La Cour constitutionnelle italienne a annoncé jeudi l’annulation partielle de l’immunité judiciaire dont bénéficie le chef du gouvernement Silvio Berlusconi jusqu’en octobre, en supprimant son caractère automatique.

Les deux procès contre Silvio Berlusconi à Milan, l’un pour fraude fiscale (affaire Mediaset) et l’autre pour corruption de témoin (procès Mills) peuvent donc reprendre mais le président du Conseil continuera de bénéficier d’une ample marge de manoeuvre pour ne pas se présenter aux audiences.
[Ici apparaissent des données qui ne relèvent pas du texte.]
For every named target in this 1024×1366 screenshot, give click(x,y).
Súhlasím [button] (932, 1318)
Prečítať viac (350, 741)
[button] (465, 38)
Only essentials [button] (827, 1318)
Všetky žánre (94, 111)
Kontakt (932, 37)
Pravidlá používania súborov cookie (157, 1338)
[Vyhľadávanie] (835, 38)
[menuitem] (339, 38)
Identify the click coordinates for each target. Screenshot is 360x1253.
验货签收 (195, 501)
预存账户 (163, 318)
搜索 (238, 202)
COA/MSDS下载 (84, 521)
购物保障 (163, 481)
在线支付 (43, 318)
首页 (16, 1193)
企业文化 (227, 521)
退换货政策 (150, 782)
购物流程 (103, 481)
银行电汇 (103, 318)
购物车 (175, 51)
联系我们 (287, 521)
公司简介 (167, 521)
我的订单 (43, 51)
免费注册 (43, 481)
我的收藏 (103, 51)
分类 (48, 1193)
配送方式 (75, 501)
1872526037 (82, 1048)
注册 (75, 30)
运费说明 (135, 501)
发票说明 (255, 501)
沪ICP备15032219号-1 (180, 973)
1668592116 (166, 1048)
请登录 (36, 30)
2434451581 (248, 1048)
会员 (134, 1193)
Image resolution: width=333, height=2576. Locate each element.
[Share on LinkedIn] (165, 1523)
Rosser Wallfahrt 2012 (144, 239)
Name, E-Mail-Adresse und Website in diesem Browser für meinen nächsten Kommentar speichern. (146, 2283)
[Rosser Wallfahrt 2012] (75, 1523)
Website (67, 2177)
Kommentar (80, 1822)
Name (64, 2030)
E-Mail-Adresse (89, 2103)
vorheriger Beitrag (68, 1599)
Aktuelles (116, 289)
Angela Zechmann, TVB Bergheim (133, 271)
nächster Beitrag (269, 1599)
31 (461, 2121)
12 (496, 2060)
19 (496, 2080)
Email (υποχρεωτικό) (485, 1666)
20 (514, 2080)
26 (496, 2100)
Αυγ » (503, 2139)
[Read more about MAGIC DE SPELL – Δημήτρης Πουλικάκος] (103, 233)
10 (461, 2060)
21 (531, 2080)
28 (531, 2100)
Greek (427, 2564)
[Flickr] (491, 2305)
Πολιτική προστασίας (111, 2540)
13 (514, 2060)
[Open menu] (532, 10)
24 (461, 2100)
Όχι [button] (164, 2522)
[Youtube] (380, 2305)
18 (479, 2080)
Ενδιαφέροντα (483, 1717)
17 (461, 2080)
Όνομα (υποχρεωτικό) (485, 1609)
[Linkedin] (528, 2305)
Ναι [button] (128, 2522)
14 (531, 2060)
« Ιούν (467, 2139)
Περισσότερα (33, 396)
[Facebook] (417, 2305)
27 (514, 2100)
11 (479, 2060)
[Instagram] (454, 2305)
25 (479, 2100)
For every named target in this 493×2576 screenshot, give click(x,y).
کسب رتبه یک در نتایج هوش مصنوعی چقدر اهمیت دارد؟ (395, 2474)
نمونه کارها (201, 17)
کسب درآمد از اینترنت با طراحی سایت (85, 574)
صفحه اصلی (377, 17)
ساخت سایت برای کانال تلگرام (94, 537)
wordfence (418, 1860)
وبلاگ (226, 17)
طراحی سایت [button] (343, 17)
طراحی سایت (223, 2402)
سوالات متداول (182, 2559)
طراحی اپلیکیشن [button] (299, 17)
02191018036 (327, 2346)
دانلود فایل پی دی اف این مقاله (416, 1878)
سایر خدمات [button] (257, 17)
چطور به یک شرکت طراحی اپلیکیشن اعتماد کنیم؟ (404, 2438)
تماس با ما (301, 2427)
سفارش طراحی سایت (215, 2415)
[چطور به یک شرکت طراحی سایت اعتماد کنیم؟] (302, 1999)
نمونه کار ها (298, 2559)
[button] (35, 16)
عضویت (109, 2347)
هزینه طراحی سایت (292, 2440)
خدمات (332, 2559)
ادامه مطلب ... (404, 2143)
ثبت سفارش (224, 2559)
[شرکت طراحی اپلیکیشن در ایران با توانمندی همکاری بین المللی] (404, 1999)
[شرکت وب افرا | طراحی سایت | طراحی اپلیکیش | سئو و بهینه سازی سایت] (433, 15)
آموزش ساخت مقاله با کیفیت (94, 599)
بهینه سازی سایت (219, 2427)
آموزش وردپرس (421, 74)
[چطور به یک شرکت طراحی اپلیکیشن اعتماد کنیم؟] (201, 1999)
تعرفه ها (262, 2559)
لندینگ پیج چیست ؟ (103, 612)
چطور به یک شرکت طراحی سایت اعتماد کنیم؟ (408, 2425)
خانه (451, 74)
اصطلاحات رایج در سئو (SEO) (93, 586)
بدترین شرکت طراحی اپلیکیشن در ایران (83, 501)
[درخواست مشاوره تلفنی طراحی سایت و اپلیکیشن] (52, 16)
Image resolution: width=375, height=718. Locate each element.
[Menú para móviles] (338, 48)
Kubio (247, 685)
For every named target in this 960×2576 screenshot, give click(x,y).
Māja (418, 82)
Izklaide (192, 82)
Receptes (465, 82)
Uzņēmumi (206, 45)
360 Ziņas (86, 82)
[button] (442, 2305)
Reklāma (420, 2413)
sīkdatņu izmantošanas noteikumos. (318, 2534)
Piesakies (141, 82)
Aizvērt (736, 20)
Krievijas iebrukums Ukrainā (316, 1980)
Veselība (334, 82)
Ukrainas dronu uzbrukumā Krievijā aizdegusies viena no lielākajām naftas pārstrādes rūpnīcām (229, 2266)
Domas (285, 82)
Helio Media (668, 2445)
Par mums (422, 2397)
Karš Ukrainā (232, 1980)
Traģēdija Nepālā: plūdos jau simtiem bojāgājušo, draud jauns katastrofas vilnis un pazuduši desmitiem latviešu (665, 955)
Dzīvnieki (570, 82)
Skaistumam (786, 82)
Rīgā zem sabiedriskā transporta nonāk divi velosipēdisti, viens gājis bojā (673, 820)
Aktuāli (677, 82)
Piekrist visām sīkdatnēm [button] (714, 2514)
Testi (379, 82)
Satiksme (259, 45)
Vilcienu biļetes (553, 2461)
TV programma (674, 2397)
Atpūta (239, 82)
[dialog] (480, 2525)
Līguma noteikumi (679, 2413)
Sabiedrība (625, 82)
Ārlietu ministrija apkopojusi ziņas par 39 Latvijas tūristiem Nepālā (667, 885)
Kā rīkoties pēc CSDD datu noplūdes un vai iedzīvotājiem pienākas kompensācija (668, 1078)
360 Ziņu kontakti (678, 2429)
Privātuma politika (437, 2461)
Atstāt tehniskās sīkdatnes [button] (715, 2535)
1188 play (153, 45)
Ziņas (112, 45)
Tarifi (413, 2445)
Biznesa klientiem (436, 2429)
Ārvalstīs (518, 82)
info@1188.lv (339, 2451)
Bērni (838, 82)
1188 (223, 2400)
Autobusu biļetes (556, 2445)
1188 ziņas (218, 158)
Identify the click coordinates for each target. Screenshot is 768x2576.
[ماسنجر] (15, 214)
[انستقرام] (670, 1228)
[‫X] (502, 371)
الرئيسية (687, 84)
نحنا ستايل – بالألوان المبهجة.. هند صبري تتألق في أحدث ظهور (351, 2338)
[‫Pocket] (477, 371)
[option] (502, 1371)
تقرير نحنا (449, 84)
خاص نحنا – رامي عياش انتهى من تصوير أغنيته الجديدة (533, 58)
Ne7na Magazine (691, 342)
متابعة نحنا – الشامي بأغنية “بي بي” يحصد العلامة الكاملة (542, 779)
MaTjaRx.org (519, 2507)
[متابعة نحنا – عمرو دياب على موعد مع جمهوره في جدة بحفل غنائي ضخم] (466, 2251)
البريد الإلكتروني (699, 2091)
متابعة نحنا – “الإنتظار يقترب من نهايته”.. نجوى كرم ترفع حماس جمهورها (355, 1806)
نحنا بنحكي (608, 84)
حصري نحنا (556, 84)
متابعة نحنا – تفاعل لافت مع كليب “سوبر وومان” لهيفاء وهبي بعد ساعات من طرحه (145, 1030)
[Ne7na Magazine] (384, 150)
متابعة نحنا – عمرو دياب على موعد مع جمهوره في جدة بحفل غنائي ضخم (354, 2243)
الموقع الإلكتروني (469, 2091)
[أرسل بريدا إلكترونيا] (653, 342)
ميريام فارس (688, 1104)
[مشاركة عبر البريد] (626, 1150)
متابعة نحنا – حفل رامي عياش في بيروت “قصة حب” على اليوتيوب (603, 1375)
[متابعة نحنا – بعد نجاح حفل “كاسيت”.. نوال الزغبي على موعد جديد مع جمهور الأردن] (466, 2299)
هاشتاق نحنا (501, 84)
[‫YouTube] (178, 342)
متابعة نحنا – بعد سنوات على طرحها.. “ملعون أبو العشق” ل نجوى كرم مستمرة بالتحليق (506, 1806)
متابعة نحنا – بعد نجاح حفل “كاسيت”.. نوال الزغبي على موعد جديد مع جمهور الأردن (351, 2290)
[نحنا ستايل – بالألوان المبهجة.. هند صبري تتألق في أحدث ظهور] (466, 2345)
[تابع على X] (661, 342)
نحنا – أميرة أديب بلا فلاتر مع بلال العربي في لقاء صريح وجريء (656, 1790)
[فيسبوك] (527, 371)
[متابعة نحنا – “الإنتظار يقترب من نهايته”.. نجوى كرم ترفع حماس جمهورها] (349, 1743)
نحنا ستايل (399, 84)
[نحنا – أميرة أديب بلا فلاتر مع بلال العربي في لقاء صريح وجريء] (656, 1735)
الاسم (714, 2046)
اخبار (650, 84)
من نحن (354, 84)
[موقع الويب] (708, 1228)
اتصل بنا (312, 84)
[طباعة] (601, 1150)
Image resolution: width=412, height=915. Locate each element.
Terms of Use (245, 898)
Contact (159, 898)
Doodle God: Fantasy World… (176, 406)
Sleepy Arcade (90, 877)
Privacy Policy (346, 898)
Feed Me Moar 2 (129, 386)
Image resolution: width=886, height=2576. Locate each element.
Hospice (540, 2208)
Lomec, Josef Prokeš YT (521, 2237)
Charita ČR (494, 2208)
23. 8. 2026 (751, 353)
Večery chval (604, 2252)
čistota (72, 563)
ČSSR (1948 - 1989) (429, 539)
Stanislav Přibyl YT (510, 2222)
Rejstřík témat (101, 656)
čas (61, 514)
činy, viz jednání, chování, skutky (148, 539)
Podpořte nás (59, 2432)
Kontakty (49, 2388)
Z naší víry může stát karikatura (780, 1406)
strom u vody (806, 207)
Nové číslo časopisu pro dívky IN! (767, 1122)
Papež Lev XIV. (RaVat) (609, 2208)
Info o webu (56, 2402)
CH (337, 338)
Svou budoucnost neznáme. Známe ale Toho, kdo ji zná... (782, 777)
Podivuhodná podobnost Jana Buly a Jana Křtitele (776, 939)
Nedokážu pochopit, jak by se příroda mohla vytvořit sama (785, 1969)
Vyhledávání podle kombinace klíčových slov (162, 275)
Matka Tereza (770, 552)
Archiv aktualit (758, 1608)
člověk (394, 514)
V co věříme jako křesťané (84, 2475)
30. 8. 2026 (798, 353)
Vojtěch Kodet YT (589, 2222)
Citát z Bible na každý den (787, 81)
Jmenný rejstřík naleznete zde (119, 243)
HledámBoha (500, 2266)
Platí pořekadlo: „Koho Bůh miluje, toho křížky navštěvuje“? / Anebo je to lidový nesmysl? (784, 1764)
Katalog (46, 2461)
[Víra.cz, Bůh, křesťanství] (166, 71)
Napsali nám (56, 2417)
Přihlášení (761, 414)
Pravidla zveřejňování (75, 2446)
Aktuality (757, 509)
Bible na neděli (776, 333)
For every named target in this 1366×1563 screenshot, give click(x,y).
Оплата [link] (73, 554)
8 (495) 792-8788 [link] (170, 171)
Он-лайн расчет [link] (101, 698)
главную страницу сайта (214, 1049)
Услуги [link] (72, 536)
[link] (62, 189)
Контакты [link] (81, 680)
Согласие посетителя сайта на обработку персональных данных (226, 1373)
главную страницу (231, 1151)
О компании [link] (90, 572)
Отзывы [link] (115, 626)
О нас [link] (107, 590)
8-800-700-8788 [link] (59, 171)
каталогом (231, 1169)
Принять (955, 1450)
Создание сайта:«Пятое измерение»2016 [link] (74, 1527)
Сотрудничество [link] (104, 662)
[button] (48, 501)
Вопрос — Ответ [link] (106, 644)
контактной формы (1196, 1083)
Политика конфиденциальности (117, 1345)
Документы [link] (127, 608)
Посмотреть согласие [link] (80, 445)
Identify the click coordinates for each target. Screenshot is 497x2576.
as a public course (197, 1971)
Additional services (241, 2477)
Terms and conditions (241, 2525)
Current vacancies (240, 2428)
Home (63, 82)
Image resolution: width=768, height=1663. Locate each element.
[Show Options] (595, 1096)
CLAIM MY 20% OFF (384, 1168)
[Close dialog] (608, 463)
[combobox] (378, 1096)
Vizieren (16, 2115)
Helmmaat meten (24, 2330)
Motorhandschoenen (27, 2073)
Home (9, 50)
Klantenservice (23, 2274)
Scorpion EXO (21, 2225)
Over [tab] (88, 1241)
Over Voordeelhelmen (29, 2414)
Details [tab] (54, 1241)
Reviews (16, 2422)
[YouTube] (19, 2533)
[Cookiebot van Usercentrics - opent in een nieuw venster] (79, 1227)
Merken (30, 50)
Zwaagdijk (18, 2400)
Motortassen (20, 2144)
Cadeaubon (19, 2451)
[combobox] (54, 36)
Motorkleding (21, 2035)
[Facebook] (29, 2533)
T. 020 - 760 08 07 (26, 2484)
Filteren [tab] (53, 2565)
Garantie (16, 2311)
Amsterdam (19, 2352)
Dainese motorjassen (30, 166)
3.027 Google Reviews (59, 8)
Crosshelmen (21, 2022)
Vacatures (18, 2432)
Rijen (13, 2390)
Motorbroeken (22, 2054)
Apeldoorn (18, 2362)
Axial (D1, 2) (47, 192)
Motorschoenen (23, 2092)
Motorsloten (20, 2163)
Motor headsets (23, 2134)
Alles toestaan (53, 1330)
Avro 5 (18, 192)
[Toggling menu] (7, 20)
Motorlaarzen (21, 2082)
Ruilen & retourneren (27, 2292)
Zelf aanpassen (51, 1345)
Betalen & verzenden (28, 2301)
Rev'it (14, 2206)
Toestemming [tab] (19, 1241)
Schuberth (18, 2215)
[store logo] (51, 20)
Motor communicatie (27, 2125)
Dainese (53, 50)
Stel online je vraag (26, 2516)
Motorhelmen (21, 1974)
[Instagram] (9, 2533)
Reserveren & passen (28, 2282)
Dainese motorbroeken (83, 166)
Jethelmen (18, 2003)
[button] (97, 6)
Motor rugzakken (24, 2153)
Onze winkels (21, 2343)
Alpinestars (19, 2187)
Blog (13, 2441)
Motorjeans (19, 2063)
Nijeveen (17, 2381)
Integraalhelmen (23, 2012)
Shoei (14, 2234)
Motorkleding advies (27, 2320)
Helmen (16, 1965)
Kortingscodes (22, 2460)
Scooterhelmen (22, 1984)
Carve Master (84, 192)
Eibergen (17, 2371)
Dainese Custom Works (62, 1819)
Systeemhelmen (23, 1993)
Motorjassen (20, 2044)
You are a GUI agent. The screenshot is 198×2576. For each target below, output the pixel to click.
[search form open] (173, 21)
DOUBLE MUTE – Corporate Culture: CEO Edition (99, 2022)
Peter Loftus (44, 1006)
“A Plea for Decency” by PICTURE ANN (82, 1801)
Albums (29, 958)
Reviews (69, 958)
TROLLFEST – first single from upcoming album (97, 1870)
Les 15 magistrats ont opté pour une solution de compromis entre le rejet ou l’approbation de la loi dite d’»empêchement légitime» qui permettait jusqu’à présent à M. Berlusconi de ne pas se présenter devant les tribunaux tant qu’il est chef de gouvernement.

La Cour a réduit sensiblement le champ d’application de la loi adoptée en avril dernier et valable jusqu’en octobre 2011, sans toutefois l’invalider, en éliminant notamment son caractère automatique qui permettait à M. Berlusconi d’éviter toute comparution.

Ce sera aux juges de décider au cas par cas si le motif d’»empêchement légitime» invoqué est valable ou pas. La Cour reconnaît dans sa décision comme des motifs conformes à la Constitution, la participation aux conseils des ministres, aux réunions entre Etat et régions, aux sommets internationaux ainsi qu’à tout type de réunions préparatoires ou essentielles à la fonction de chef de gouvernement.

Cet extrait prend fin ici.